Although it has been lumped in with other recent Japanese horror films such as The Grudge and Ringu, Kiyoshi Kurosawa’s Pulse is something else entirely. You wouldn’t know it from the premise which involves a deadly curse that seems to be spreading via the internet; however, Pulse is no mere gimmick film. On the contrary, it is a somber, serious exploration of postmodern emptiness. Upon an initial viewing, there is still much about the events in Pulse that I am not sure I completely understand. This much is clear. Each of the characters affected by the curse turn on their computers to find a website that offers a view of someone else’s existence. It is as if they are peering into a webcam, although we learn that there is no physical reason why these visions should be transmitted. The person they spy upon is invariably in a state of severe distress. However, there is no apparent way for the two parties to communicate. Afterwards, the viewer grows sullen and goes through a few various stages before disappearing completely. It is important to note that the victims are interconnected, with one incident linking into another.

I fear that I have made the film sound like the very thing it is not. It is not awkwardly goofy, nor a film in which the actions seem contrived and forced to produce artificial scares. On the contrary, Kurosawa has done an effective job of painting an ever-so-slightly exaggerated version of our own world in which increased connection only leads to more profound feelings of loneliness. With the explosion of the internet, most of has within our homes a portal which allows us to interact with the outside world without even getting out of our pajamas.

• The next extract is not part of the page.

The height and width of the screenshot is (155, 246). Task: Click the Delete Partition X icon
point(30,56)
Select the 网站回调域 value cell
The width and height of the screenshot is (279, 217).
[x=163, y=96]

Even the dial-up sound that Kurosawa uses in key places here is quickly becoming a thing of the past as more and more of us switch to a connection that is ‘always on’. The question is whether or not this development has led to a populace that is in fact more disconnected from meaningful human interaction. With increased efficiency comes more time for us to be left alone with our own thoughts and insecurities. The moments of horror in Pulse are not cheap thrills in which someone is in danger of being hacked to pieces. That, after all, is an experience few of us are likely to encounter. The horror is something much more unsettling. It is the terror of our unavoidable mortality, the terror of human uncertainty, the terror of being alone.

Kurosawa succeeds by resisting the typical rhythms of the modern horror film. He does not try to scare us through ‘gotcha’ surprises. He allows the fear to seep slowly into us. He does not offer clumsy exposition followed by tiresome explanations. He allows his world to be much like our own – mysterious from start to finish. In the end, surrounded by chaos and uncertainty, two characters arrive at the only reasonable strategy: keep going as long as possible. This conclusion may seem somewhat non-committal for some; however, it ensures that Kurosawa’s film will latch onto us and linger. Whereas so many horror films are forgotten as soon as the lights come up, Pulse has an energy and an impact that extends well beyond the closing credits.